Please reproduce the entries below exactly, starting at the first line and ending with the line that holds "Jump to present".

Stored records
╔══

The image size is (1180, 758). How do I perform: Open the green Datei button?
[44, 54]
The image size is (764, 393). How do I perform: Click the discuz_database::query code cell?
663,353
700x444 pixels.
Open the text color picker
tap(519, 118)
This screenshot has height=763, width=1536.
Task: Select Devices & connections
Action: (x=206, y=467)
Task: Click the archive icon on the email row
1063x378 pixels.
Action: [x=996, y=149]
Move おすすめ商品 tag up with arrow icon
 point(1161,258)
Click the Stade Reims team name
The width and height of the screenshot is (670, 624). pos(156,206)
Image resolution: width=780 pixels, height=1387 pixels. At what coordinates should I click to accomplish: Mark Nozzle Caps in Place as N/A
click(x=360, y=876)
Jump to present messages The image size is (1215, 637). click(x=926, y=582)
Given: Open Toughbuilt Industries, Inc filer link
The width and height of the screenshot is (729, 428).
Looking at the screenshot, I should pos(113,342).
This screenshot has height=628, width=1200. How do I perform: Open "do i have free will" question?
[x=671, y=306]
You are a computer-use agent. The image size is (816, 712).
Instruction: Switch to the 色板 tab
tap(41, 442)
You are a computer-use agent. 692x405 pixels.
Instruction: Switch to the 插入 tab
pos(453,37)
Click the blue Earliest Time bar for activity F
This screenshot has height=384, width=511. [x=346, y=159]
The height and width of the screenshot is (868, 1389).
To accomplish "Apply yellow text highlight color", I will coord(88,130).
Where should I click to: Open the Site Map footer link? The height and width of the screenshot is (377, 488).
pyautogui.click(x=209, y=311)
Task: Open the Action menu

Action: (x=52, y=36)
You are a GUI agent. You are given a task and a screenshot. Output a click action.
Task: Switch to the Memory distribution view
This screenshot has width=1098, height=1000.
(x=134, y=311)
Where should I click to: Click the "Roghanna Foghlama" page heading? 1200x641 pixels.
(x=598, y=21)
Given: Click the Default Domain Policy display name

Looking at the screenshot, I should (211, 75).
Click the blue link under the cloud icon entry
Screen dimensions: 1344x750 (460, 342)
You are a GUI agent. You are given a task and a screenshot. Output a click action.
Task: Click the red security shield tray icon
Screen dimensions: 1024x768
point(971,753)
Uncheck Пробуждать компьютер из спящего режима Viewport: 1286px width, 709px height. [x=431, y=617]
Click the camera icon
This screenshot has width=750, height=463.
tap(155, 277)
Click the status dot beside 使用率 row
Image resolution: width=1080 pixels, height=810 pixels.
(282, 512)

╚══

Solution to the exercise
The image size is (1180, 758). How do I perform: Open the green Datei button?
[44, 54]
The image size is (764, 393). How do I perform: Click the discuz_database::query code cell?
663,353
700x444 pixels.
Open the text color picker
tap(519, 118)
This screenshot has height=763, width=1536.
Task: Select Devices & connections
Action: (x=206, y=467)
Task: Click the archive icon on the email row
1063x378 pixels.
Action: [x=996, y=149]
Move おすすめ商品 tag up with arrow icon
 point(1161,258)
Click the Stade Reims team name
The width and height of the screenshot is (670, 624). pos(156,206)
Image resolution: width=780 pixels, height=1387 pixels. At what coordinates should I click to accomplish: Mark Nozzle Caps in Place as N/A
click(x=360, y=876)
Jump to present messages The image size is (1215, 637). click(x=926, y=582)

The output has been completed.